When it comes to retirement, Jack VanDerhei, research director at the Employee Benefit Research Institute, sees a tale of two Americas: one of fortunate workers whose employers offer retirement plans, whether traditional pensions or 401(k)’s with matching employer contributions, and one of unlucky workers who do not get a major boost from employers to have an adequate retirement plan.
“There’s a huge bifurcation between those who have worked a long time for such employers and those who haven’t, and it’s going to be hard for those who haven’t,” Mr. VanDerhei said.
Maureen O’Brien, who retired last year at 65, is one of the lucky ones. She was the top tax auditor for the state of Alaska for a decade and later became head of tax compliance for a $400 million trucking company.
In the late 1990s, Ms. O’Brien said, she was planning to retire in 2000 or so, around age 53, helped by a stock portfolio of more than $1 million. But then the tech bubble burst, and her portfolio plunged by two-thirds.
In 2007, history repeated itself.

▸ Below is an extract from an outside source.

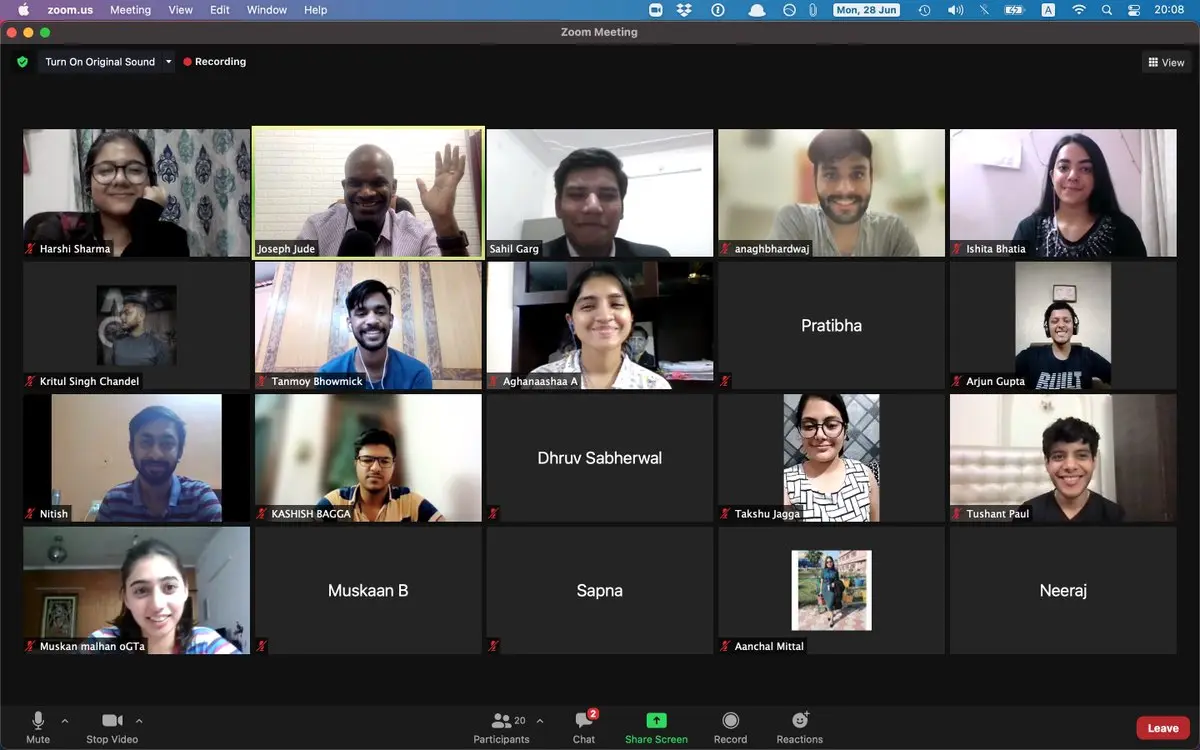
Task: Toggle the Record button
Action: pyautogui.click(x=730, y=722)
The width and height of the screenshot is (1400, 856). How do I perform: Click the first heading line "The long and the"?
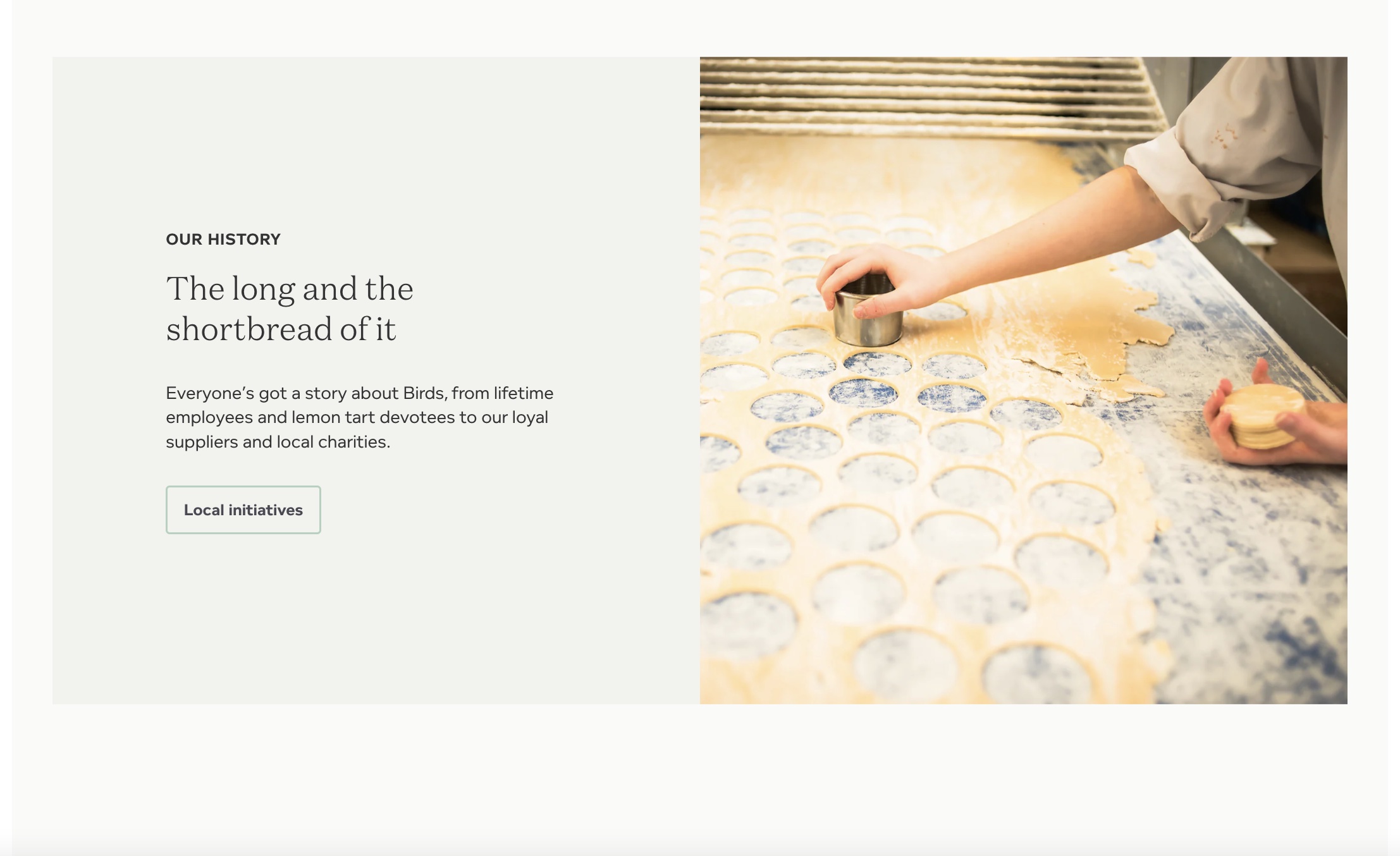coord(290,289)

She was again thinking of retiring, at age 60. But then, she said, “the market went down so much, it took probably half my savings. That’s when I went to work for the trucking company.”
But now she is happily retired, having spent a two-month vacation last year on the French Riviera. She nonetheless works one month a year for the trucking company, doing its tax returns for 40 different states — not because she needs the money, but out of loyalty.
Despite her hefty retirement portfolio, Ms. O’Brien still worries. “Having been through two stock market dives, you always know that’s a possibility,” she said. And if that happens again, she says, she might just unretire.